Sigfrid Horn (HC 212–1817, 11 Belege)

  • Sigfrid wird nur einmal Sigfred (HC 521) genannt und trägt dreimal den Beinamen Horn (HC 212, 411, 1817). Er wird in der Einleitung der Grimildballade als Grimilds erster Mann beschrieben und ist darüber hinaus aus Elementen aus der Didrikskrönikan, dem Rosengarten zu Worms und dem Hürnen Seyfrid zusammengesetzt. Im Märchen hat er nach einem Bad in Melusinas Brunnen eine Hornhärte in allen Gliedern erworben, kämpft in Worms, heiratet Chremild, betrügt sie mit Gluna und wird von Hogen an einer kalten Quelle ermordet. Er kann als Allegorie der Lüsternheit gedeutet werden (vgl. Andersen 2007, S. 256–258). Sein zeitgenössisches Vorbild ist Friedrich II. Der König hatte zwar andere Laster als die Lüsternheit, hielt aber zur Empörung des Hofs eine Mätresse. Der Kampf in Worms kann den Dreikronenkrieg (1563–1570) widerspiegeln, wenn Worms als Chiffre für Kopenhagen steht. Dort heiratete Friedrich II. Sophie von Mecklenburg und übernahm selbst als König die Kosten für die Feier. Der König in Worms ist also mit Sigfrid Horn identisch. Friedrich II. starb 1588 mit 54 Jahren, ein relativ junges Alter. Es ist möglich, dass er einer langsamen Vergiftung erlag. Wenn Tycho eine Liebesbeziehung zur Königin unterhielt, hatte er ein gutes Mordmotiv. Mit seinem Märchen gibt Venusin auf jeden Fall zu verstehen, dass Friedrich II. von Tycho ermordet wurde. In der Mordszene wirft Hogen seinem Schwager Sigfrid Blutschande vor (HC 75: blodskam). Diese Bemerkung ist als Anspielung auf die inzestuöse Ehe Friedrichs II. mit seiner Halbkusine zu verstehen.

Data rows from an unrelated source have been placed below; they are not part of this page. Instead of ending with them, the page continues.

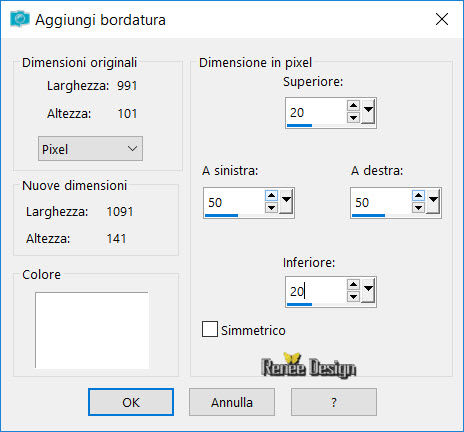Screen dimensions: 464x432
Task: Confirm the border with OK button
Action: tap(131, 402)
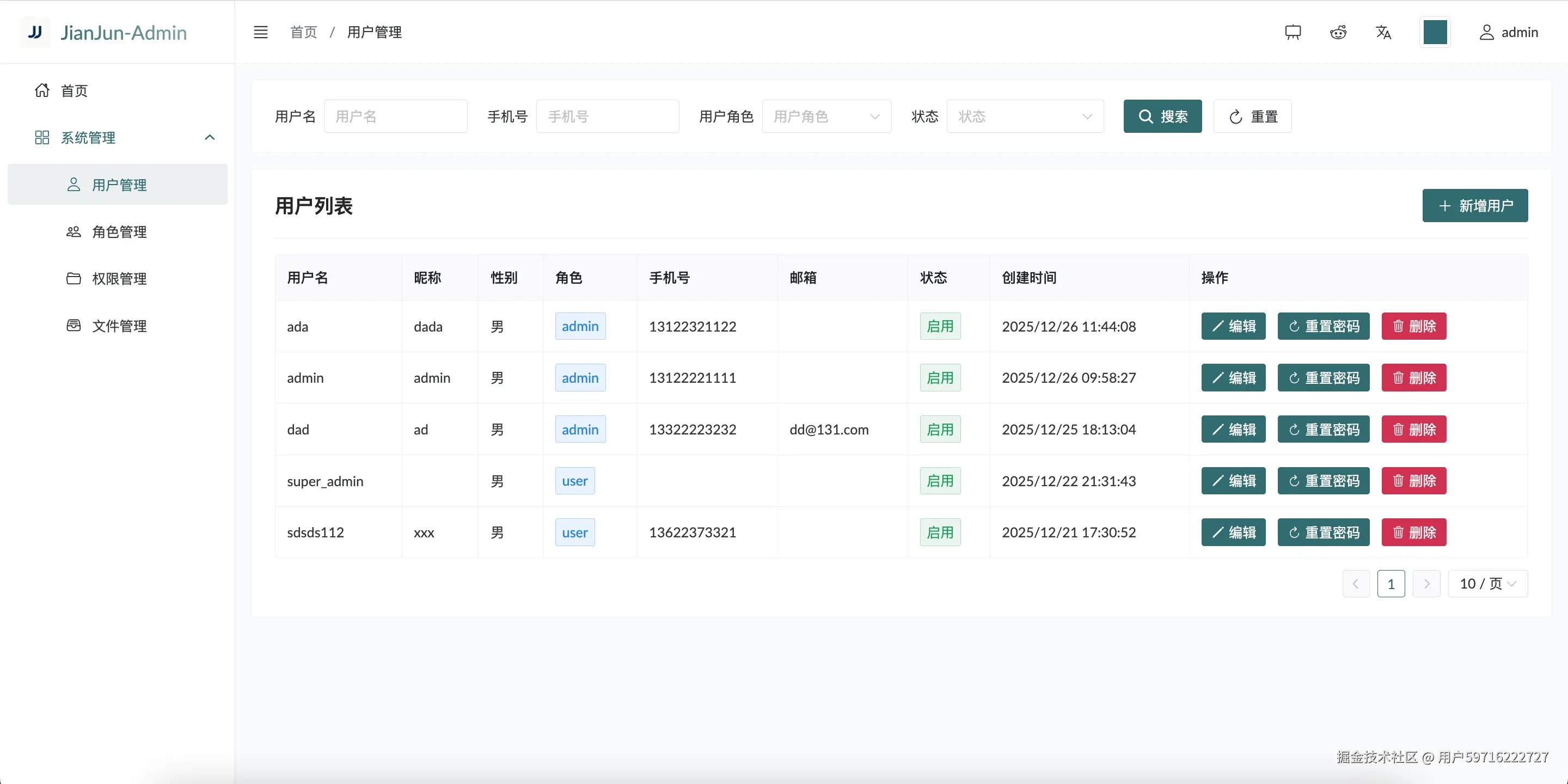This screenshot has height=784, width=1568.
Task: Click the JJ logo icon
Action: coord(35,32)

Die Königin von Worms (HC 315–319, 2 Belege)

  • Wenn der König von Worms mit Sigfrid Horn identisch ist, muss die anonyme Königin die Mutter des Riesen verkörpern, also die äußerst strenge Dorothea von Sachsen-Lauenburg. Sie hatte sich noch vor Beginn des Dreikronenkriegs einer Heirat ihres Sohnes mit seiner Mätresse widersetzt und freute sich, als seine Verlobung mit der blutjungen Sophie von Mecklenburg während der Friedensverhandlungen in Stettin vereinbart wurde. Sie hätte sich sicher persönlich um die Aufsicht ihrer Schwiegertochter und ihres Sohns gekümmert, aber starb einige Tage vor der offiziellen Verlobung (vgl. Andersen 2009, S. 146). Es ist vorstellbar, dass sie sich vorher in der Öffentlichkeit in Begleitung ihrer künftigen Schwiegertochter sehen ließ.

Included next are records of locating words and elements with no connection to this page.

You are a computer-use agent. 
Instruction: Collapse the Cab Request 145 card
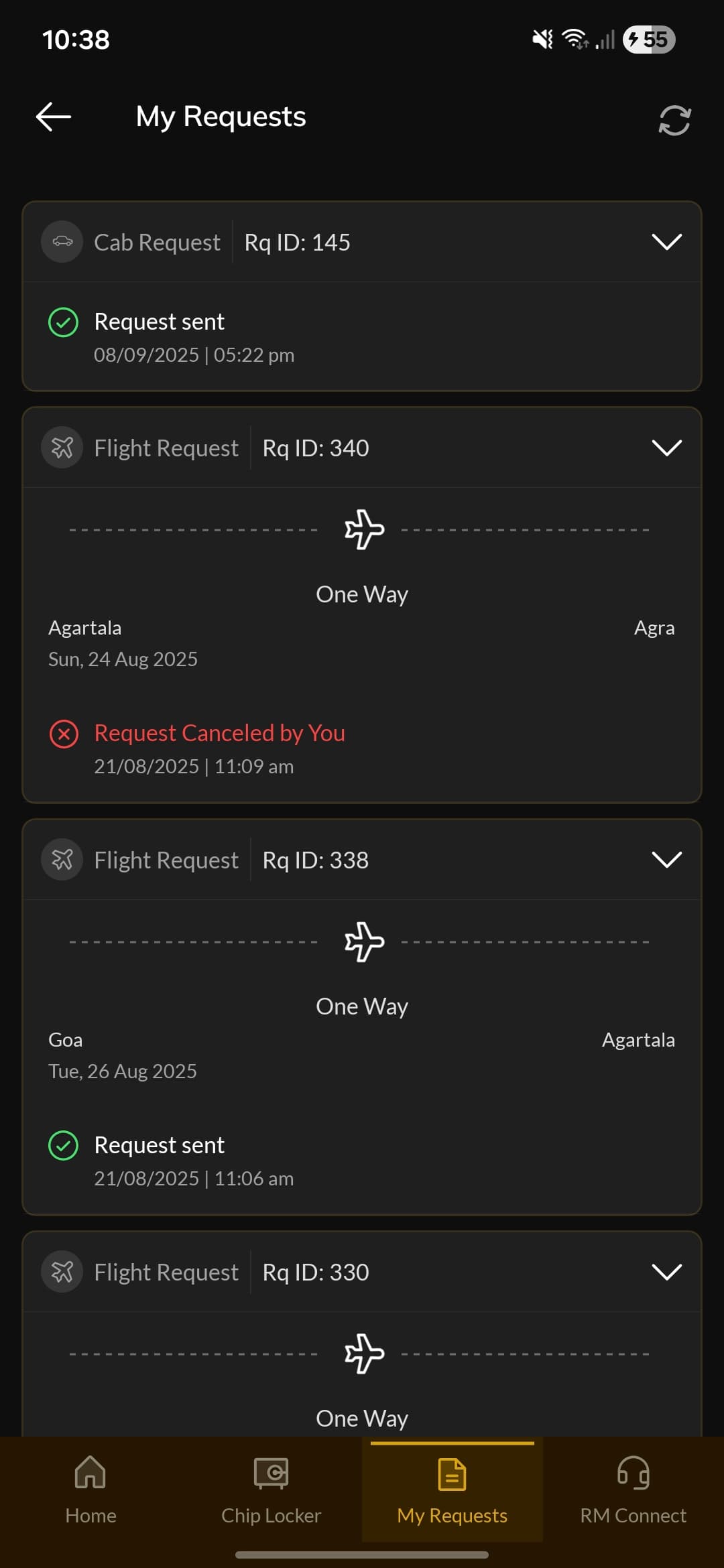click(666, 242)
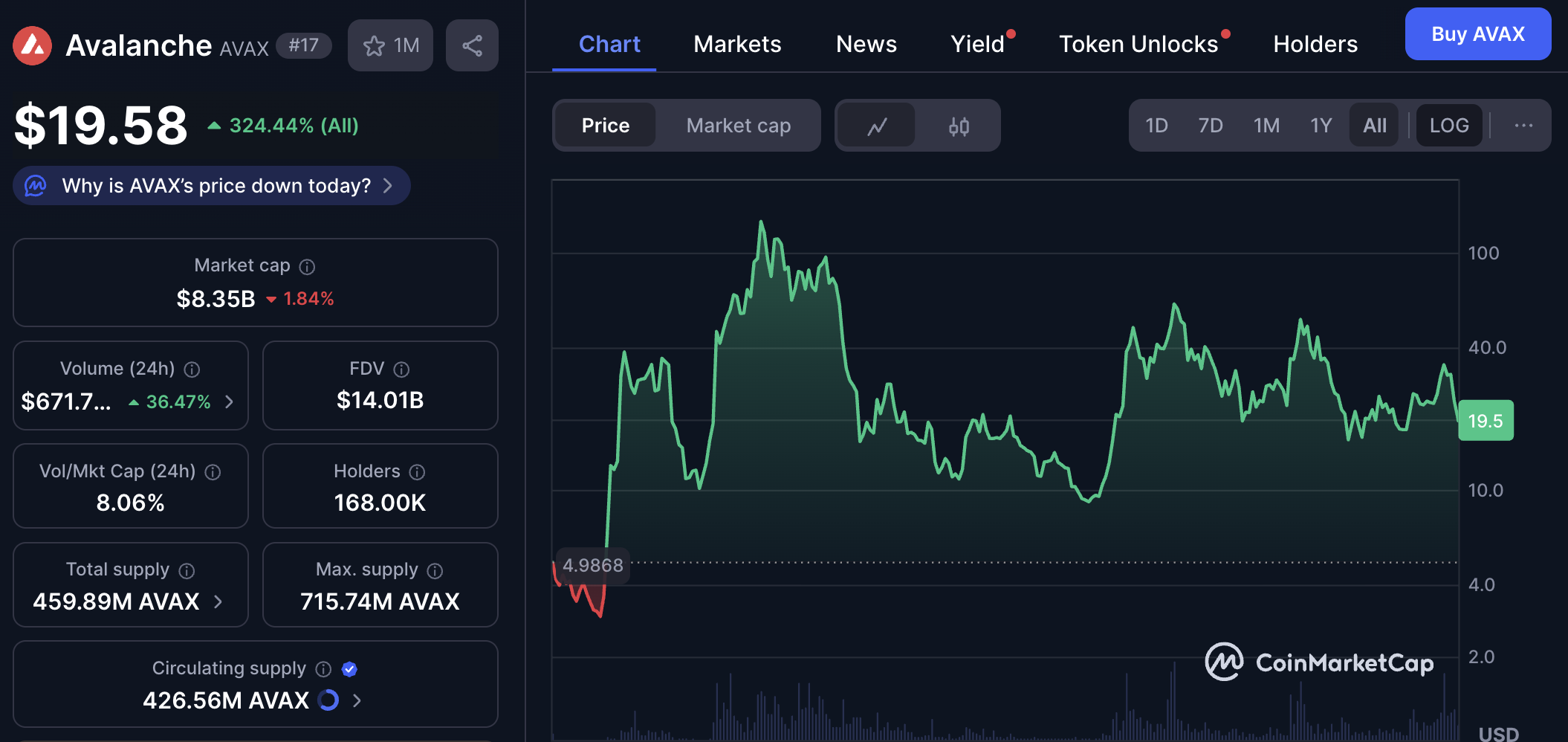Switch to candlestick chart icon

point(959,126)
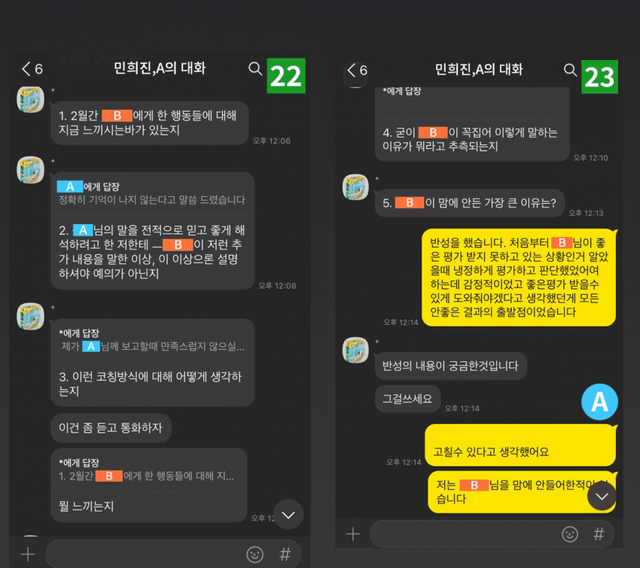Tap quoted reply above '3. 이런 코칭방식에' message

point(152,340)
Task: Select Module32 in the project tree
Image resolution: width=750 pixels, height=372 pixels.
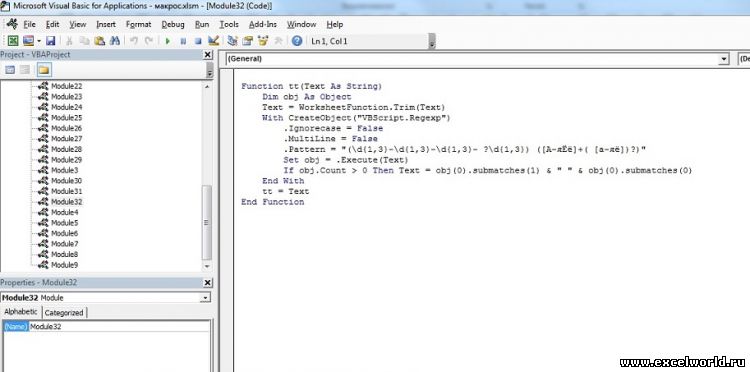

Melusina (HC 218, 1 Beleg)

  • Melusina wird als Waldfrau beschrieben und besitzt einen Zauberbrunnen, der Sigfrids Glieder erhärtet hat. Von einer Wirkung auf seine Haut ist nirgends die Rede. Der Roman von der schlangenähnlichen Frau Melusine entstand am Ende des 14. Jahrhunderts in Frankreich und kam 1456 durch die Übertragung des Berners Thüring von Ringoltingen nach Deutschland. Im Buch der Liebe wird der Roman von einem Holzschnitt eingeleitet, der die weibliche Hauptfigur im Widerspruch zum Text als verführerische Halbschlange in einem Brunnen zeigt (Feyerabend 21587, Bl. 262v). Diese Illustration scheint den Anstoß zum Zauberbrunnen des Märchens gegeben zu haben. Im deutschen Druck wird die Hauptfigur übrigens Melusina genannt wie in der dänischen Bearbeitung. In der französischen Urfassung hieß sie Melusine, so auch in der ursprünglichen deutschen Übertragung. In ihrem Roman symbolisiert sie allgemein die sinnliche Versuchung und steht auch in der Hvenischen Chronik für Erotik. Das Glied, das sich am meisten in ihrem Brunnen erhärtet, ist dasjenige zwischen Sigfrids Beinen. Melusina verkörpert allem Anschein nach die Mätresse des Königs Anne Hardenberg. Diese dänische Aristokratin stammte aus Südfünen. Hier hatten ihre Eltern ein Landgut, zu dem der Ort Mændenes Skovløkke gehörte, wörtlich ‚der Männer Waldglück‘. In diesem Wald scheint die Stammburg des Geschlechts gelegen zu haben. Dort befinden sich noch die Reste eines kreisförmigen Walls, in dessen Mitte eine Quelle entspringt. An diesem Ort kann Friedrich II. seine Mätresse getroffen haben. Venusin scheint sie mit Hinweis auf diese Herkunft als verführerische Waldfrau dargestellt zu haben (vgl. Andersen 2009, S. 244).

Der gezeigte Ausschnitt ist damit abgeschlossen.